NASA reports that the James Webb Space Telescope (JWST) was hit by a micrometeroid last month. The tweet from NASAWebb stated:
In late May, Webb sustained a dust-sized micrometeroid impact to a primary mirror segment. Not to worry: Webb is still performing at a level that exceeds all mission requirements.
A second story explained how NASA tested the JWST for just such instances, though the final sentence was a little more worrisome:
Webb’s mirror was engineered to withstand bombardment from the micrometeoroid environment at its orbit around Sun-Earth L2 of dust-sized particles flying at extreme velocities. While the telescope was being built, engineers used a mixture of simulations and actual test impacts on mirror samples to get a clearer idea of how to fortify the observatory for operation in orbit.
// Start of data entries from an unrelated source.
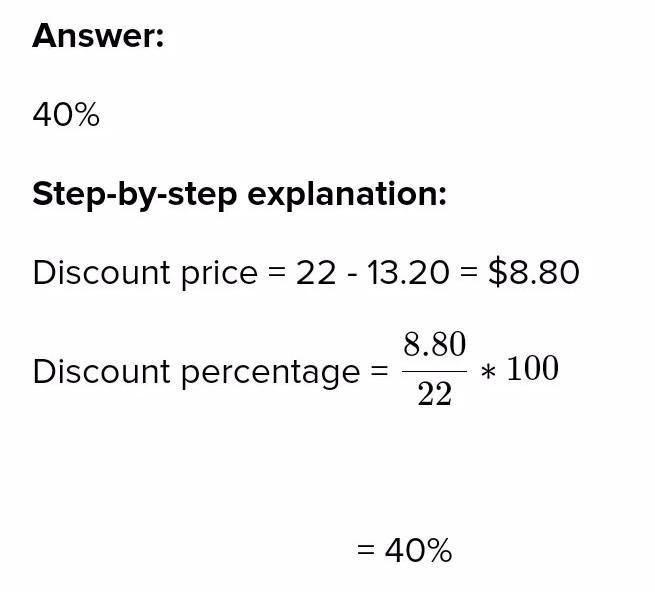
Task: Click the fraction denominator 22
Action: click(x=434, y=395)
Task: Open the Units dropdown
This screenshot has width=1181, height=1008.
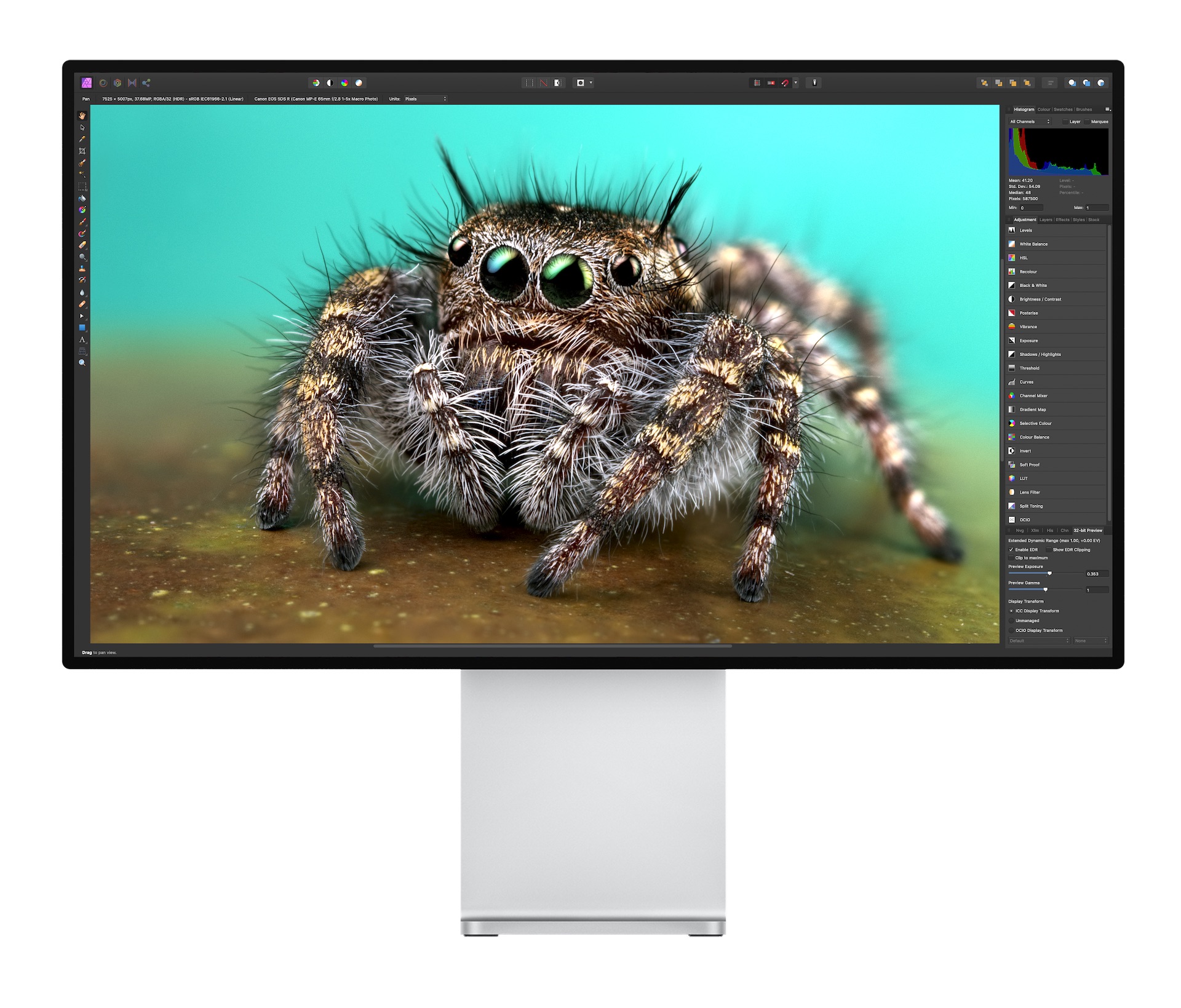Action: [x=424, y=98]
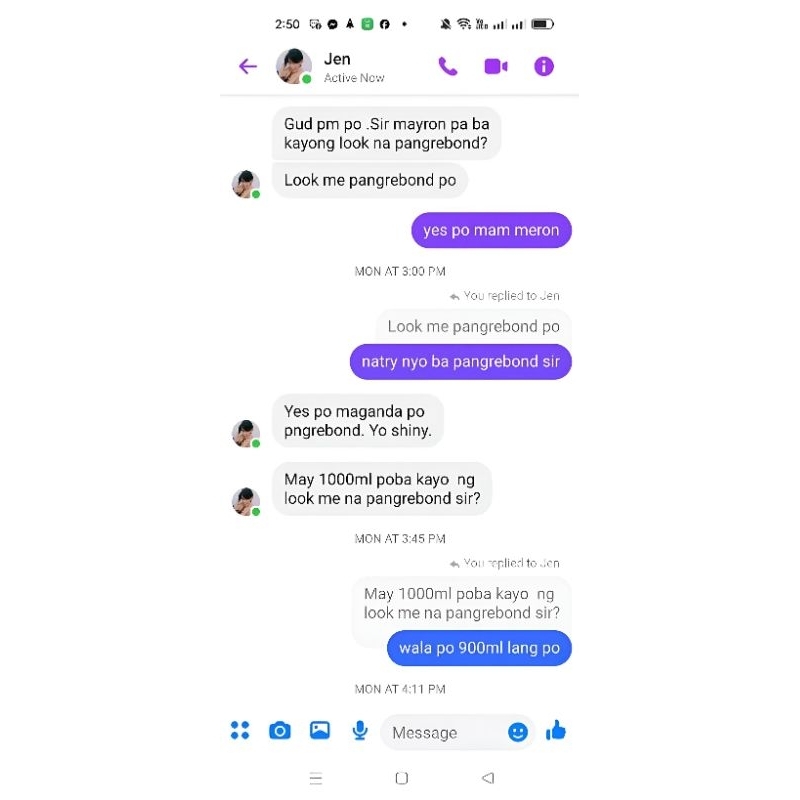
Task: Tap the microphone to record voice message
Action: 360,731
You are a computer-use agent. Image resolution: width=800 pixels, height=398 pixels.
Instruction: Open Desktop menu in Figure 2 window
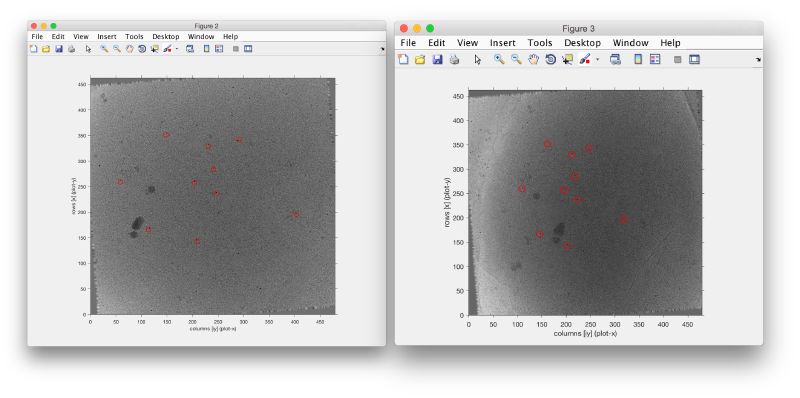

This most recent impact was larger than was modeled, and beyond what the team could have tested on the ground.
And this sentence is also worrisome:
Since launch, we have had four smaller measurable micrometeoroid strikes that were consistent with expectations and this one more recently that is larger than our degradation predictions assumed.
The $10 billion space telescope, which is still working to become operational, is not expected to share images until mid-July. Unlike the Hubble Space Telescope, NASA cannot send astronauts out to the JWST to make periodic repairs. The JWST currently sits in the L2 Lagrange point about 1 million miles away. All NASA can do now is try to compensate for the damage as best it can.